Parents may face devastating consequences by posting seemingly innocent photographs of their children on social media

Parents should realise that there are potential consequences associated with posting photographs of their children on social media, particularly as paedophiles and child trafficking syndicates may access and use any such information that is publically accessible. South African parents are the legal guardians of their children until they are adults. Parents therefore have the responsibility to protect their children’s privacy and security and must ensure that no harm is caused to their children, even if such harm may only result in the future.

19 Oct 2016 3 min read Dispute Resolution Alert Article

Worldwide, the average parent reportedly shares almost 1,500 photographs on social media of their child before they turn five years old (according to Parent Zone, a UK-based site about parenting in the digital age).
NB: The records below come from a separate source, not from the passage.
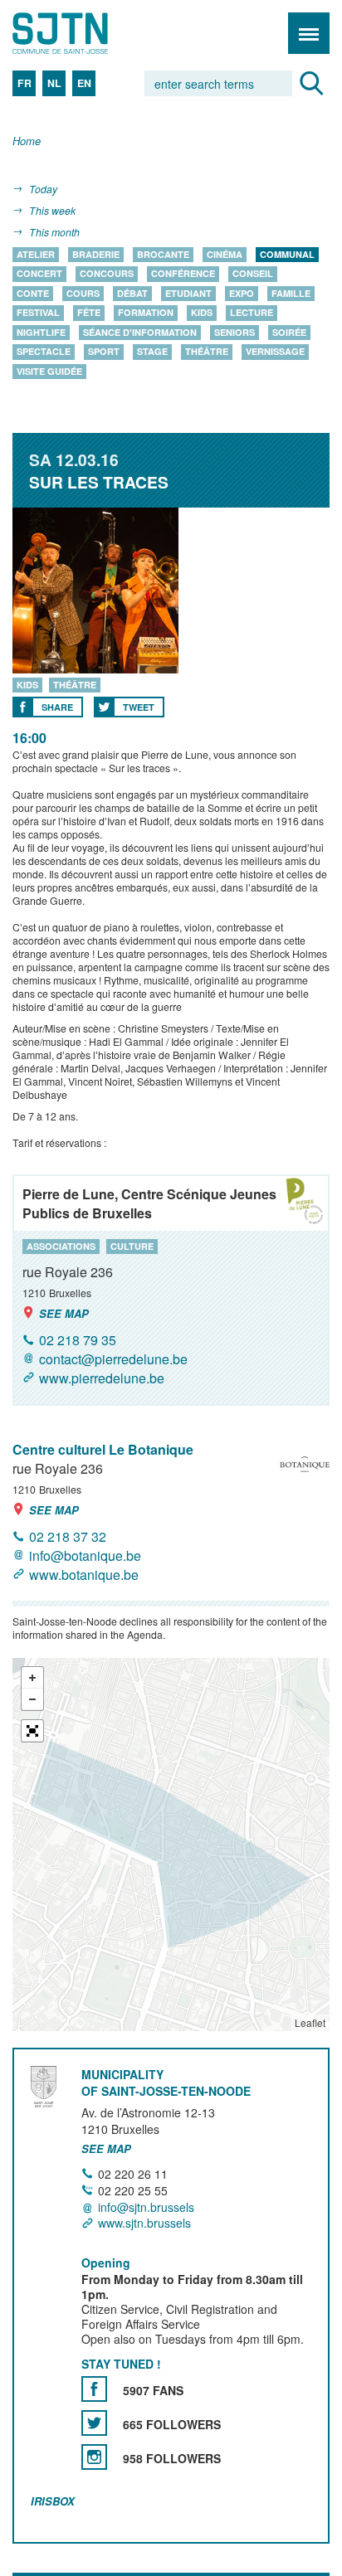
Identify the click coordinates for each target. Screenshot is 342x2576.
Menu (309, 33)
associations (61, 1246)
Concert (39, 274)
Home (26, 141)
What parents may not realise is that, in addition to causing potential future embarrassment, they may be infringing on their children’s privacy and security and may face damages claims by their children.

In a case that is reportedly going to be heard by the Austrian Courts during November 2016, an 18-year old woman is reported to be seeking damages from her parents for posting over 500 “embarrassing and intimate”baby photographs of her since 2009 to approximately 700 of their Facebook friends without her consent. Whilst it could not be definitively confirmed upon further research whether this is in fact a real case or not, the potential consequences for social media users’ remains relevant. This claimant is reported as saying that her parents have “made her life a misery” and they “knew no shame and no limit – and didn’t care whether it was a picture of me sitting on the toilet or lying naked in my cot – every stage was photographed and then made public”, and therefore wants the impugned posts removed. Her father has apparently refused to remove the photographs on the basis that, since he took the photographs in question, he has the right to publish them.    

France’s strict privacy laws make parents responsible for protecting images of their children and permit children to claim damages from their parents in court for breaching their privacy or endangering their security online when parents post and share photographs without their consent. The result is that, in terms of applicable French law, fines of up to €45,000 or imprisonment of up to one year may be imposed in severe cases.

Damages aside, there are other potential risks associated with publically posting photographs of children on social media platforms: criminals and sexual predators could steal or digitally manipulate such information for their own agenda. Highlighting this risk, France’s national police force (the National Gendarmerie) posted a statement on their Facebook page on 23 February 2016 warning parents of the potential dangers of posting photographs of children on social media. The statement was made in response to the so-called “motherhood challenge” doing the rounds on Facebook, where, if they were “proud of their children”, mothers were prompted to post three photographs of themselves and their children, and then tag ten other mothers who they knew would do the same. Similar warnings were also issued by the German Federal Police during October 2015.

At present, Facebook has no policy against sharing photographs of children, although it does require a user to be at least 13 years old before creating a profile. At a press conference held in London on 11 November 2015, in response to growing international pressure to implement security measures to protect children, Facebook’s Vice President is reported to have said that Facebook may develop a notification system to warn parents against putting up pictures of their children online that would be publically viewable.

There are no reported cases in South Africa involving children taking their parents to court for posting photographs or sharing information concerning them on social media. In comparison to countries in Europe, and the United States of America, South African privacy laws are relatively underdeveloped. Should the South African privacy laws follow in the footsteps of these countries, there is a possibility that South African parents may also be sued by their children. South African social media users are therefore encouraged to manage the security settings on their social media accounts proactively and to take caution when posting photographs and information. This precaution is particularly important because ‘public’ posts on social media platforms are searchable and remain publically accessible.